Equilibrium level (EL): the altitude at which a rising saturated parcel encounters negative bouyancy, parcel is cooler than the surrounding.

Convective available potential energy (CAPE): the amount of energy available to a parcel as it freely rises between the level of free convection (LFC) and the equilibrium level (EL). The CAPE is non-zero only if LFC exists. It is expressed as Joule/kg. CAPE of value of 0 indicates the stable atmopshere, while CAPE of less than 1000 shows marginally unstable conditions. CAPE of 1000-2500 refers to moderately unstabe conditions, CAPE of 2500-3500 indicates very unstabe conditions. CAPE of larger than 3500 is the extremely unstable conditions.

Convective inhibition (CIN): the amount of energy that must be supplied to a parcel for it to rise to the elvel of free convection (LFC). Convective inhibition is non-zero only if an LFC exists. It is expressed as Joule/kg. CIN of less than 50 refers to weak cap, while CIN of 50-200 is teh moderate cap, and CIN of larger than 200 is the strong cap.

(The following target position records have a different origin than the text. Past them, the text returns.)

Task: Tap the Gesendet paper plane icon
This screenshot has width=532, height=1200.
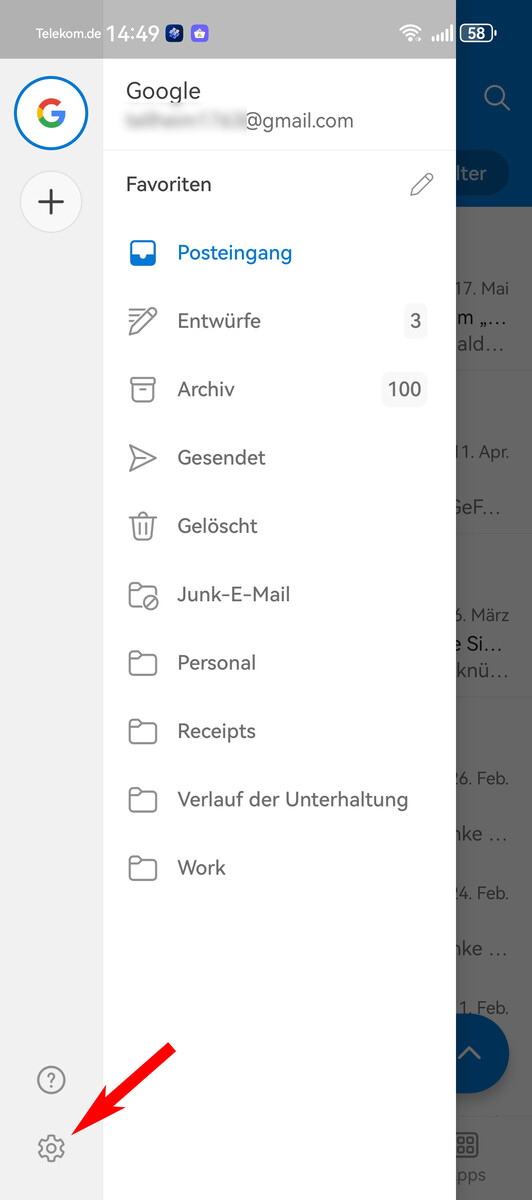Action: pos(143,458)
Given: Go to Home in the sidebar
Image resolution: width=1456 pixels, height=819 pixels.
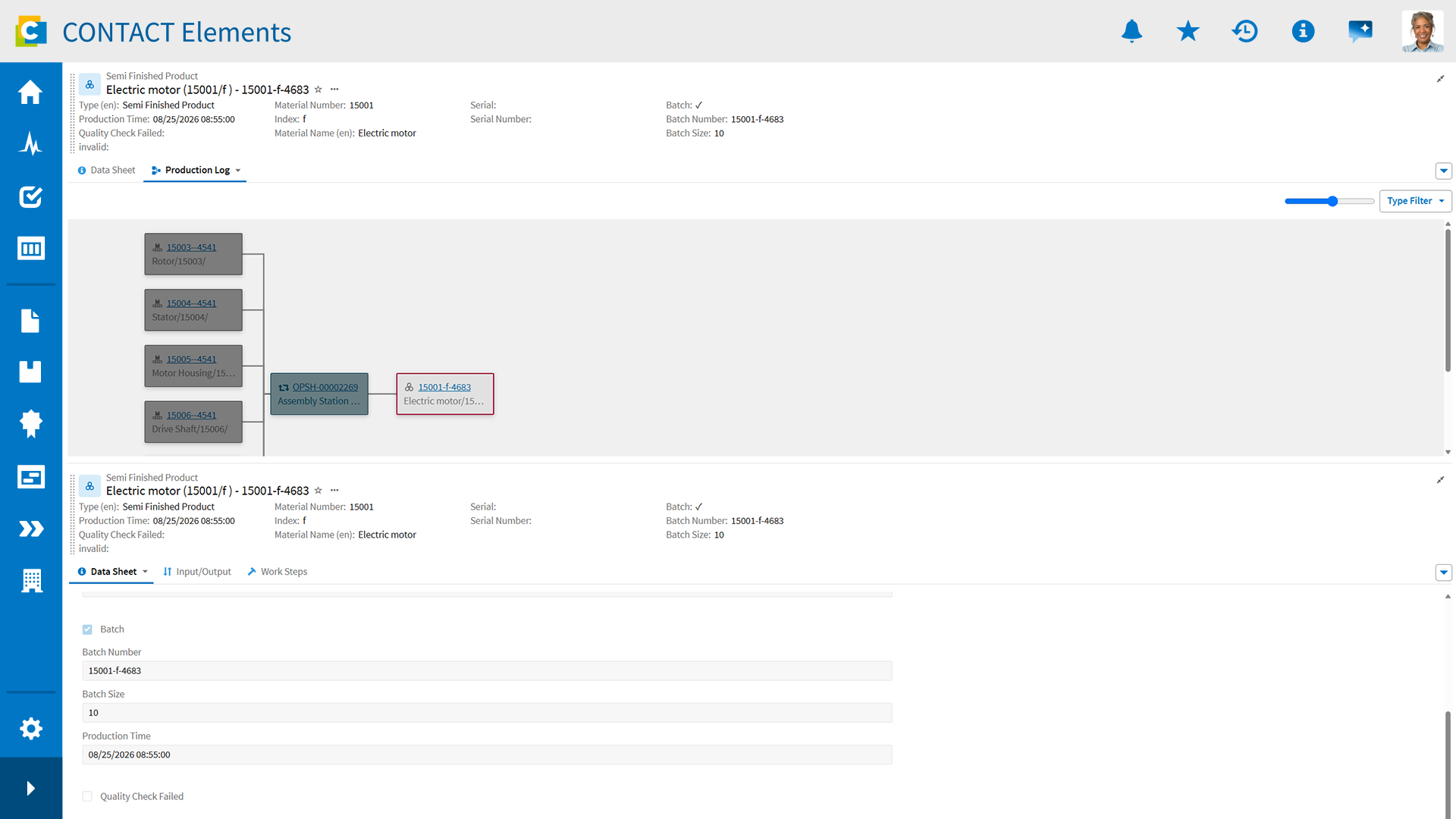Looking at the screenshot, I should tap(30, 92).
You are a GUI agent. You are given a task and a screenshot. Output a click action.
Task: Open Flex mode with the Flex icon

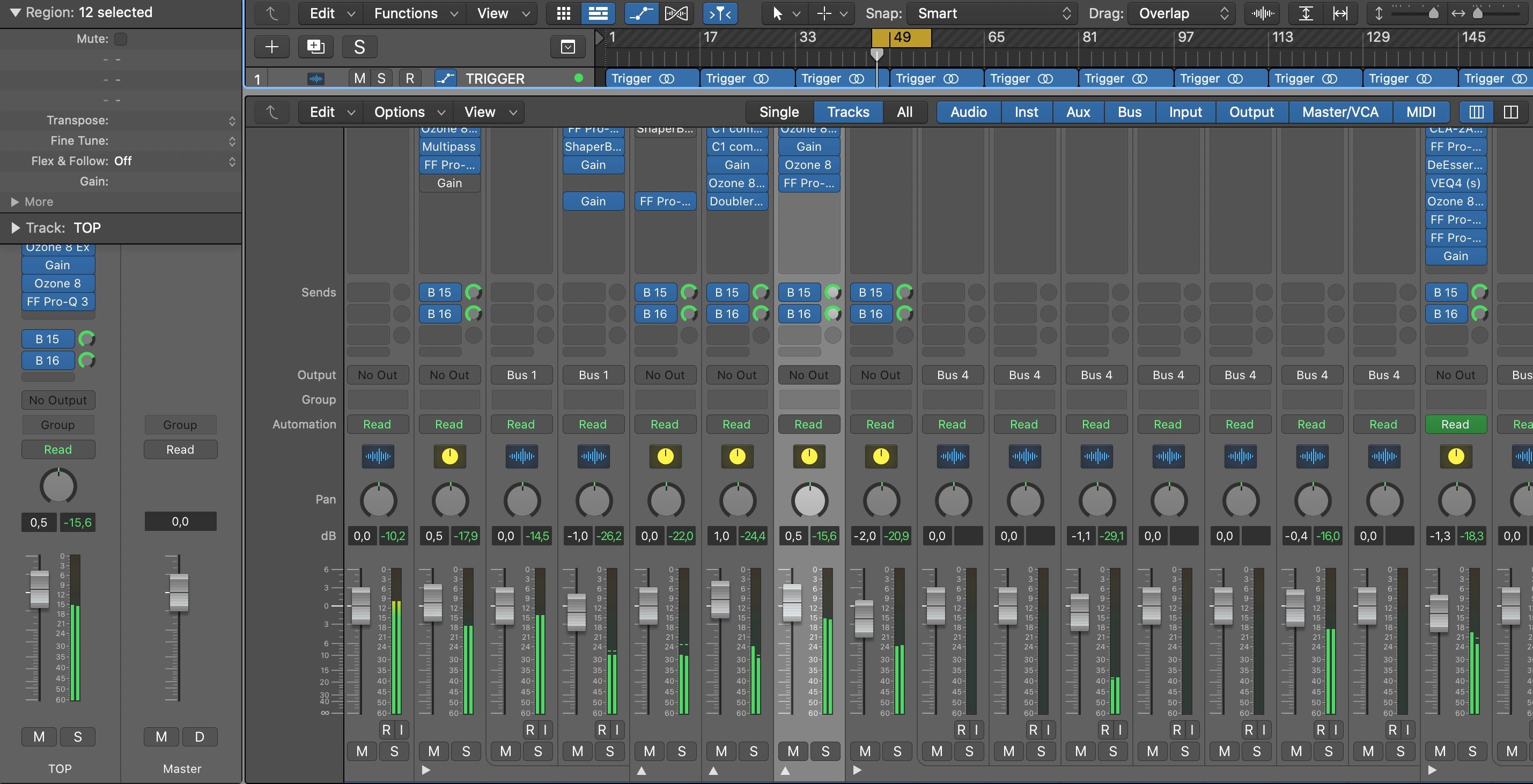pos(676,13)
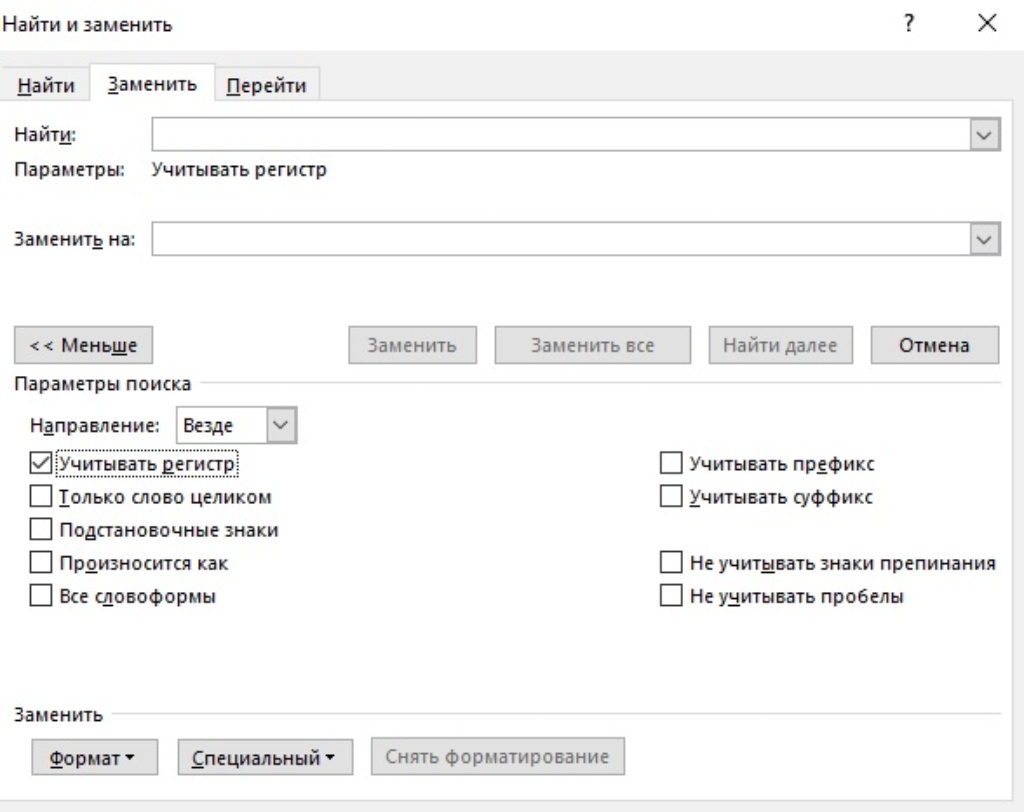Image resolution: width=1024 pixels, height=812 pixels.
Task: Uncheck the Учитывать регистр checkbox
Action: [40, 464]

Lifted Index (LI): a measure of the air mass thunderstorm potential taking into account the low level moisture. It is the difference between the parcel temperature that was raised from the surface to 500 mb and ambient temperature at 500 mb. It is it positive, thunderstorm is unlikely, if it is between 0 and -2, thunderstorm is possible, if it is between -2 and -5, thunderstorm is possible, if it is less than -5, thunderstorm is severe.

K Index (KI): a measure of the air mass thunderstorm potential taking into account the low level moisture. It is defined as

K_index = temperature at 850 mb - temperature at 500 mb + dew point at 850 mb - temperature at 700 mb + dew point at 700 mb

If K_index is less than 20, thunderstorm is unlikely, if it is between 20 and 25, isolated thunderstorm is likely, if it is between 26 and 35, widely spread thunderstorm is likely, if it is above 35, severe thunderstorm is possible.

Total totals Index (TTI): a measure of the air mass thunderstorm potential taking into account the low level moisture. It is defined as

TT_index = temperature at 850 mb + dew point at 850 mb - 2 x temperature at 500 mb

If TT_index is less than 44, thunderstorm is unlikely, if it is above 44, thunderstorm is likely, if it is above, severe thunderstorm is possible.